---------- AUSGEWÄHLTER TEXT

VwGH Ra 2016/04/0032

VwGHRa 2016/04/003211.5.2017

Der Verwaltungsgerichtshof hat durch den Vorsitzenden Senatspräsident Dr. Rigler, die Hofräte Dr. Kleiser und Dr. Mayr, Hofrätin Mag. Hainz-Sator sowie Hofrat Dr. Pürgy als Richter, unter Mitwirkung des Schriftführers Mag. Mitter, über die Revision der revisionswerbenden Partei S R e.U. in B, vertreten durch MMag. Dr. Claus Casati, Rechtsanwalt in 1060 Wien, Mariahilfer Straße 1b/17, gegen den Beschluss des Landesverwaltungsgerichtes Salzburg vom 1. Dezember 2015, LVwG- 5/53/20-2015, betreffend vergaberechtliches Feststellungsverfahren (mitbeteiligte Partei: S GmbH in S, vertreten durch MMag. Dr. Philipp Götzl, Rechtsanwalt in 5020 Salzburg, Imbergstraße 19), den Beschluss gefasst:

Normen

B-VG Art133 Abs4;
VwGG §28 Abs3;
VwGG §34 Abs1;

 

Spruch:

Die Revision wird zurückgewiesen.

Der Revisionswerber hat der mitbeteiligten Partei Aufwendungen in der Höhe von EUR 1.106,40 binnen zwei Wochen bei sonstiger Exekution zu ersetzen.

Begründung

1 1. Zur Vorgeschichte wird auf das hg. Erkenntnis vom 9. September 2015, Ra 2015/04/0012, verwiesen. Darin hat der Verwaltungsgerichtshof das Erkenntnis des Landesverwaltungsgerichtes Salzburg vom 16. Dezember 2014 betreffend die Abweisung der Anträge des Revisionswerbers auf Nichtigerklärung einer näher bezeichneten Ausschreibung (bzw. einzelner Ausschreibungsbestimmungen) der mitbeteiligten Partei (Auftraggeberin) wegen Rechtswidrigkeit seines Inhaltes aufgehoben. Begründend wurde ausgeführt, das Verwaltungsgericht habe eine unrichtige Fristberechnung nicht aufgegriffen (die Angebotsfrist habe nicht den Bestimmungen über die Mindestfristen in den §§ 56 bis 62 Bundesvergabegesetz 2006 - BVergG 2006 entsprochen, weil sie erst mit Ablauf der letzten Stunde des 12. November 2014 enden hätte dürfen, aber bereits um 14.00 Uhr dieses Tages geendet habe). Auf das weitere Revisionsvorbringen (im Hinblick auf eine behauptete Lokalpräferenz) sei somit nicht einzugehen gewesen.

2 2. Mit Schriftsatz vom 19. Oktober 2015 stellte der Revisionswerber gemäß § 32 Abs. 4 Salzburger Vergabekontrollgesetz 2007 (S.VKG 2007) den Antrag auf Weiterführung des Nachprüfungsverfahrens als Feststellungsverfahren. Das Verwaltungsgericht möge feststellen, dass die Vergabe des Auftrags in einem näher bezeichneten Verfahren ("Ski- & Citybusverkehr Bad Hofgastein Saison 2014/2015") an zwei benannte Unternehmen (Ö GmbH sowie M GmbH) - in eventu: die Durchführung dieses Verfahrens - wegen eines Verstoßes gegen die Einhaltung der Mindestangebotsfrist gemäß den §§ 56 bis 62 BVergG 2006 rechtswidrig gewesen sei.

--------------------
---------- DATENSÄTZE

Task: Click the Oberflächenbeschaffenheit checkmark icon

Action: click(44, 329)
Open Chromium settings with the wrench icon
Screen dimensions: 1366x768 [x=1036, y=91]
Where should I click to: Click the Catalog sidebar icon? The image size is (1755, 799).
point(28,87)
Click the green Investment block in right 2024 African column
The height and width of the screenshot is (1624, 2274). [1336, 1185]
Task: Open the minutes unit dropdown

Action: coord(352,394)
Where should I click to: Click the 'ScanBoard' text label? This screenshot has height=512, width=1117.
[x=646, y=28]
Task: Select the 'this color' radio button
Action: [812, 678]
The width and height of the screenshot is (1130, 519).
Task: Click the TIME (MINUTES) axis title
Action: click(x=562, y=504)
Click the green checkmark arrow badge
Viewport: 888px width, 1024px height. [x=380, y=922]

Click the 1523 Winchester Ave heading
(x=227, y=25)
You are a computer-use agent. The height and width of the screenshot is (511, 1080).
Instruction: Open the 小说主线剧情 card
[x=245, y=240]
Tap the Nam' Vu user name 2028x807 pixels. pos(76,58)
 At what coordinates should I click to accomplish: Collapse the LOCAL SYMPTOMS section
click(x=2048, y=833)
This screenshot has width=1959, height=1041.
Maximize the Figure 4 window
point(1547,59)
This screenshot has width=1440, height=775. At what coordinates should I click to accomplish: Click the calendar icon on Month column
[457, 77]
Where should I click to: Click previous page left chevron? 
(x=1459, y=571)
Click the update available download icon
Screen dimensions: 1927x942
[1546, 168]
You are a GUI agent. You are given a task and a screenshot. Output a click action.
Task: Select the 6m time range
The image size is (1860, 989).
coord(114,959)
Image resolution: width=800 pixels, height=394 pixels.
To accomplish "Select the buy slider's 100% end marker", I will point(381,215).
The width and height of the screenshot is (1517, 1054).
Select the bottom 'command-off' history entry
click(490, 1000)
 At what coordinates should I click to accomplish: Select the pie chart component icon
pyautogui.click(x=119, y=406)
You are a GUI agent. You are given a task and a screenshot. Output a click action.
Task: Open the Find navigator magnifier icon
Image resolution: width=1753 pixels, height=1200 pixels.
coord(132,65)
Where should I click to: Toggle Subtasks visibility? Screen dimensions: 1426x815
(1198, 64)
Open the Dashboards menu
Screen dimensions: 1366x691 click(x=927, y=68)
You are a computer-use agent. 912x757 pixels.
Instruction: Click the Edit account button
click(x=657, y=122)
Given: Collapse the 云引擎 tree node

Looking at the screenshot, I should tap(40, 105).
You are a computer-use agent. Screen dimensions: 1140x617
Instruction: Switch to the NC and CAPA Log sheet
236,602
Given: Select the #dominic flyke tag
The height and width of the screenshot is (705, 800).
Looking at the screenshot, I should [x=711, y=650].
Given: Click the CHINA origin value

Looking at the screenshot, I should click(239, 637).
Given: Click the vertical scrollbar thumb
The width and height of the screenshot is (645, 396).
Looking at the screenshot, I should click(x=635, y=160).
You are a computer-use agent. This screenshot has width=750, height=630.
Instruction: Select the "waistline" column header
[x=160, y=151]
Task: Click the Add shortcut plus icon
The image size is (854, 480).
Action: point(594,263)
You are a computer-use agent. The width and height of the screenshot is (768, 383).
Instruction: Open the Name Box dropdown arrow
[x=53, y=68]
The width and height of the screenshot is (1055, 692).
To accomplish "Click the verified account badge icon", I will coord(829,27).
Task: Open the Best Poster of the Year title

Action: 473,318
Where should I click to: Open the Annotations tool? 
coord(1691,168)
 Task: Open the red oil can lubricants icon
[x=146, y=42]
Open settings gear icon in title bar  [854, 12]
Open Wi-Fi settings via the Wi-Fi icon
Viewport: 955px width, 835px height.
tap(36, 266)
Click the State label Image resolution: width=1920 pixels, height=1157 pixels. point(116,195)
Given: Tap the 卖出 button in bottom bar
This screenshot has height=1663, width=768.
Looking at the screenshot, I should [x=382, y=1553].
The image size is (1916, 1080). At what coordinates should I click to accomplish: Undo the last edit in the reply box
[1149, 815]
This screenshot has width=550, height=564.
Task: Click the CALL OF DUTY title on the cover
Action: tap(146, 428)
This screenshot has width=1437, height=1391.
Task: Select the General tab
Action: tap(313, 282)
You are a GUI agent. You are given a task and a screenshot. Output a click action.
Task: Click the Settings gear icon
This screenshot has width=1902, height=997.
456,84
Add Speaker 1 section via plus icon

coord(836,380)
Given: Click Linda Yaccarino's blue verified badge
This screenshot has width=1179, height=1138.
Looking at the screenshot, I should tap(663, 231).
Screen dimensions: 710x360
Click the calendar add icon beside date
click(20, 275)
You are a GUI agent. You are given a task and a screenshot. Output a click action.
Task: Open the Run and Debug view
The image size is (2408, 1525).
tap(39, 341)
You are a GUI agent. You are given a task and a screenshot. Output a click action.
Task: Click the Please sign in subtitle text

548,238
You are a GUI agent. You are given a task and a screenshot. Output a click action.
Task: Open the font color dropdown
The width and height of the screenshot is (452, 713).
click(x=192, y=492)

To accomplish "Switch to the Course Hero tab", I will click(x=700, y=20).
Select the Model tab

--------------------

ARBEITSAUFTRÄGE:
- 1) Erkläre anhand des ausgewählten Textes in einem bis drei Sätzen, warum der Verwaltungsgerichtshof das Erkenntnis des Landesverwaltungsgerichtes Salzburg vom 16. Dezember 2014 aufgehoben hat.
- 2) Beantworte mit dem ausgewählten Text:
(a) Welchen Betrag muss der Revisionswerber der mitbeteiligten Partei ersetzen, und innerhalb welcher Frist?
(b) Von welchem Datum ist der Schriftsatz mit dem Antrag auf Weiterführung des Nachprüfungsverfahrens als Feststellungsverfahren?
(c) An welche zwei Unternehmen wurde der Auftrag im Verfahren "Ski- & Citybusverkehr Bad Hofgastein Saison 2014/2015" vergeben?

LÖSUNGEN:
- 1) Das Verwaltungsgericht hatte eine unrichtige Fristberechnung nicht aufgegriffen. Die Angebotsfrist entsprach nicht den Mindestfristen der §§ 56 bis 62 BVergG 2006, weil sie erst mit Ablauf der letzten Stunde des 12. November 2014 hätte enden dürfen, aber bereits um 14.00 Uhr dieses Tages endete.

- 2)
(a) EUR 1.106,40, binnen zwei Wochen
(b) 19. Oktober 2015
(c) Ö GmbH und M GmbH